_Порядок работы_. Пожалуйста, приведите заново часть отрывка о кедах: начните с места, где стоят слова «Я рад, что нашим», и остановитесь после слов «в больших объёмах.». Замените в этой части «бананы» на «апельсины».

_Предложенный отрывок_.
★ ★ ★

Я рад, что нашим детям хорошо живётся. Что они едят бананы и халву. Что рваные джинсы у них — крик моды. Для того мы и ехали. Только я не знаю, как это связано — витамины и принципы, джинсы и чувства... Какая тут пропорция, зависимость? Хорошо, если прямая. А если, не дай Бог — обратная?

Кеды

Слово «кеды» образовалось как эпоним американского обувного бренда Keds, возникшего ещё в 1916 году. В официальной советской терминологии никаких «кед», разумеется, не было, обувь с резиновой подошвой и текстильным верхом именовалась баскетбольными ботинками. Производить их начали в конце 1950-х годов, причём в больших объёмах. 

Кеды сразу же стали неотъемлемым атрибутом советской жизни, доступной обувью, с которой можно было не церемониться. В романе Сергея Голицына «За берёзовыми книгами» (1963) герои, намокшие под дождём, сваливают грязные кеды в кучу: «Утром разберёмся и вымоем их, а на сегодня у каждого есть запасные тапочки». В советской литературе кеды чаще всего упоминаются как «стоптанные», «грязные», «старые», которые «вот-вот лопнут на тех местах, где упираются большие пальцы».

★ ★ ★

_Исходные данные_.
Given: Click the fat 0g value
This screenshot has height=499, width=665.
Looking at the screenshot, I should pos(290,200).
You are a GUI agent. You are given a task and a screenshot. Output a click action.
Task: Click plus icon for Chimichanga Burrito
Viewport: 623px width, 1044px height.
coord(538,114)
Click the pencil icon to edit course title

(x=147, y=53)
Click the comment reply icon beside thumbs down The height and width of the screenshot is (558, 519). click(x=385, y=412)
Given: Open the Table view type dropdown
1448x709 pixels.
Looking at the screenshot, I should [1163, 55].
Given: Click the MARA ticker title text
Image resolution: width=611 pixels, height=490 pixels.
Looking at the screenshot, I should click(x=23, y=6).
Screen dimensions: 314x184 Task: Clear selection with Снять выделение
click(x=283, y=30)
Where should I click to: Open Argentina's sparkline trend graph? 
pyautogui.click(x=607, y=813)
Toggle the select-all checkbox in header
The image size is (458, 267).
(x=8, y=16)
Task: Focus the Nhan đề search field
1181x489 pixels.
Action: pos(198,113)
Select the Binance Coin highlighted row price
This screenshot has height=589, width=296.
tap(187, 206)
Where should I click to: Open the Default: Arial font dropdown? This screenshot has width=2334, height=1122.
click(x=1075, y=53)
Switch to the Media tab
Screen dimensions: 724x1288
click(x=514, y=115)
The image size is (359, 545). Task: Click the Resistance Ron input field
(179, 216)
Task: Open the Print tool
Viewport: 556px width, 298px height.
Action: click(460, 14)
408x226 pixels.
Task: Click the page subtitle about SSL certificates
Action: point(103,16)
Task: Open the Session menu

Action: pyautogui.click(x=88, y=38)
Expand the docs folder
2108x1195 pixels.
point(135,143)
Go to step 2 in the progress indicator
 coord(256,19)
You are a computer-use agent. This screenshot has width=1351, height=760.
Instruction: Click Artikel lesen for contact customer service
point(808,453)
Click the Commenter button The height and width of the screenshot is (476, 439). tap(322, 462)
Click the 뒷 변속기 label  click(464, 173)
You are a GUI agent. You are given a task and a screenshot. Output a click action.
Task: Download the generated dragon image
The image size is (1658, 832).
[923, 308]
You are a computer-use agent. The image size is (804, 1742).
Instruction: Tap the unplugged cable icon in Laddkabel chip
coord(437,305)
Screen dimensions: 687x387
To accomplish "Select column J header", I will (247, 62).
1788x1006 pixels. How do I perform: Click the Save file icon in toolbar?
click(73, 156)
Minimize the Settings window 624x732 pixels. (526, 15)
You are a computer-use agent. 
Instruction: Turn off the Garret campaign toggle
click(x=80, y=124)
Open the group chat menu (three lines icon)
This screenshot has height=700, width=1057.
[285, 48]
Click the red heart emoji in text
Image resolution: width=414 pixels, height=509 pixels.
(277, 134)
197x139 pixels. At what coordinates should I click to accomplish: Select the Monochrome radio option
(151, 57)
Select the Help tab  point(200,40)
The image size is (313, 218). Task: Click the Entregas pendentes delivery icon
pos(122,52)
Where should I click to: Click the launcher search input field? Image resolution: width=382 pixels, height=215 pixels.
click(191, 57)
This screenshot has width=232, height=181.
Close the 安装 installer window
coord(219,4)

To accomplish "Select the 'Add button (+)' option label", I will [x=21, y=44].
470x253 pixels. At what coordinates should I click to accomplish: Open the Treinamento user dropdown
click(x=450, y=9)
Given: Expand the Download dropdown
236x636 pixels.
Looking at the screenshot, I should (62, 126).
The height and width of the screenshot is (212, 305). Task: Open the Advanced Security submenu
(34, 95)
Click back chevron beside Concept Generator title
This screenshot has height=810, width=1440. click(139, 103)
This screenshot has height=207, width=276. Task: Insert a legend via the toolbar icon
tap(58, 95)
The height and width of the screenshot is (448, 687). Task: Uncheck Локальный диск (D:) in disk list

★ ★ ★

_Результат задания_.
Я рад, что нашим детям хорошо живётся. Что они едят апельсины и халву. Что рваные джинсы у них — крик моды. Для того мы и ехали. Только я не знаю, как это связано — витамины и принципы, джинсы и чувства... Какая тут пропорция, зависимость? Хорошо, если прямая. А если, не дай Бог — обратная?

Кеды

Слово «кеды» образовалось как эпоним американского обувного бренда Keds, возникшего ещё в 1916 году. В официальной советской терминологии никаких «кед», разумеется, не было, обувь с резиновой подошвой и текстильным верхом именовалась баскетбольными ботинками. Производить их начали в конце 1950-х годов, причём в больших объёмах.